NGC 2681 is a lenticular galaxy in the northern constellation of Ursa Major. The galaxy lies 50 million light years away from Earth, which means, given its apparent dimensions, that NGC 2681 is approximately 55,000 light years across. NGC 2681 has an active galactic nucleus and it is a type 3 Seyfert galaxy. Its nucleus is also a low-ionization nuclear emission-line region.

NGC 2681 has possibly three bars, with a relatively large bar at the outer side. Because the galaxy is seen nearly face-on, the bar like structures cannot be projection effects. From Earth based observations, in B-I images the galaxy showed neither grand design spirals nor a ring, but only two symmetrical spiral arms starting from the end of the primary bar.

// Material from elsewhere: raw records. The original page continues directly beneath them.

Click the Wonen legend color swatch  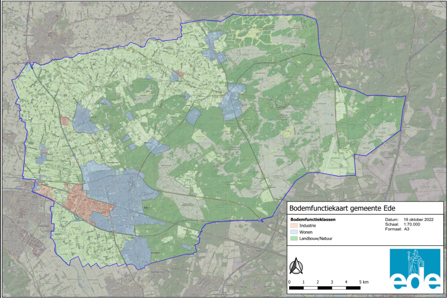(x=294, y=232)
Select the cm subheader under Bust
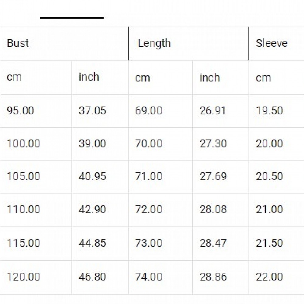The width and height of the screenshot is (304, 304). pyautogui.click(x=14, y=77)
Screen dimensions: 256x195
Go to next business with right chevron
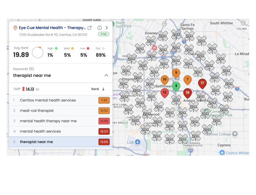(107, 28)
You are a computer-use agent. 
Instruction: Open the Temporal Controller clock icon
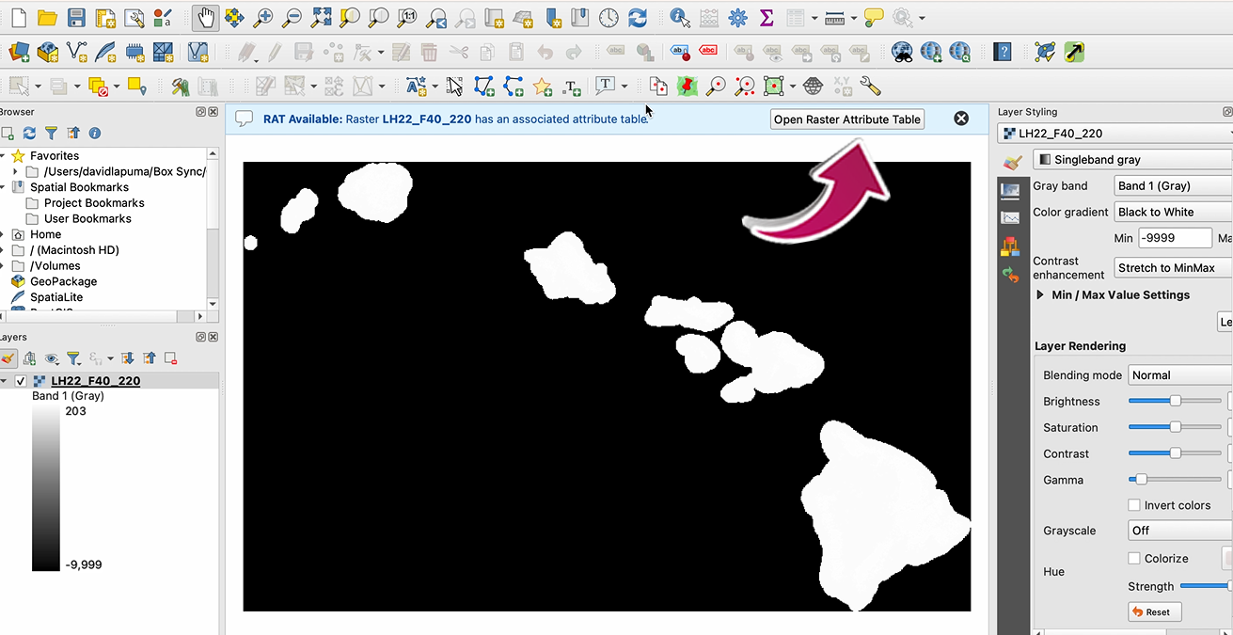(610, 17)
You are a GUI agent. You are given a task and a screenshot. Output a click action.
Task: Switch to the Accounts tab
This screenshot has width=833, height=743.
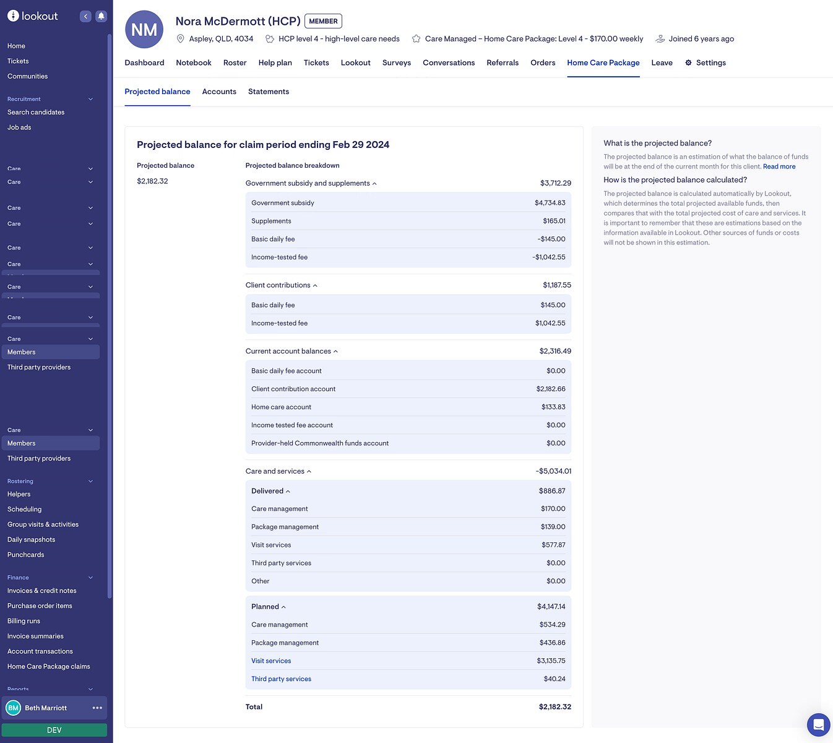pos(219,92)
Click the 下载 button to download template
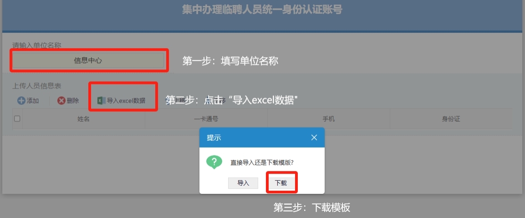 point(281,183)
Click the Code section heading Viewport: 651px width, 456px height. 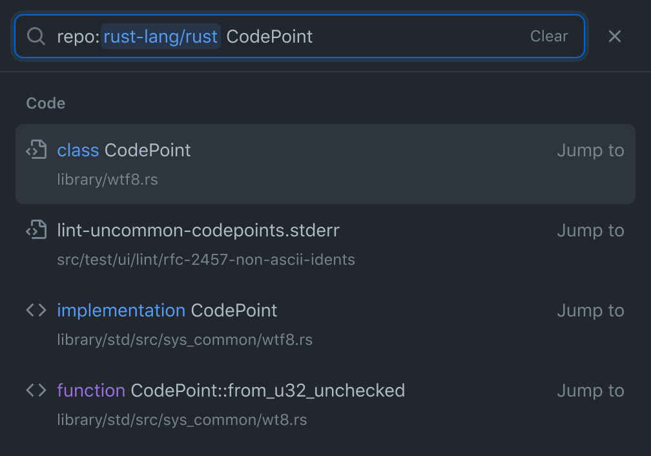tap(45, 103)
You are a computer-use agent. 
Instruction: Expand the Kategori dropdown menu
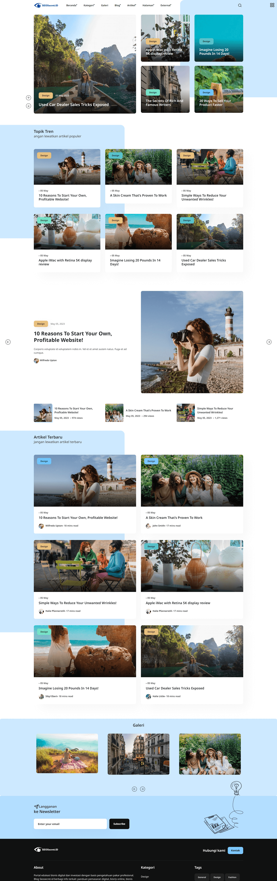click(x=89, y=5)
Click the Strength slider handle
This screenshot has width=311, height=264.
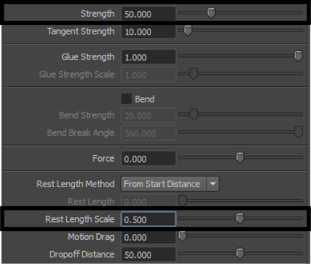[x=212, y=14]
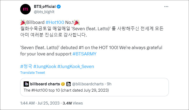189x110 pixels.
Task: Click the billboard affiliate badge icon
Action: tap(69, 84)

In Hα images some HII regions were observed in the spiral arms. A dust spiral is seen in Hubble space telescope images extending to the centre. The lack of stellar gradient in the central regions and the data from Faint Object Camera, Faint Object Spectrograph and International Ultraviolet Explorer indicate that the galaxy had a starburst event approximately one billion years ago, possibly after the tidal interaction with another galaxy, which involved all the galaxy.

Dynamical modeling of the velocity dispersions suggests that NGC 2681 hosts a supermassive black hole whose upper mass limit was set at 6×10^{7} M⊙. As observed from Chandra X-ray Observatory, NGC 2681 displayed three stellar sources within the central kiloparsec of the galaxy. The active galactic nucleus had luminosity 1.8 × 10^{38} erg/s, which accounts for approximately the 20% of the total luminosity of the central kiloparsec.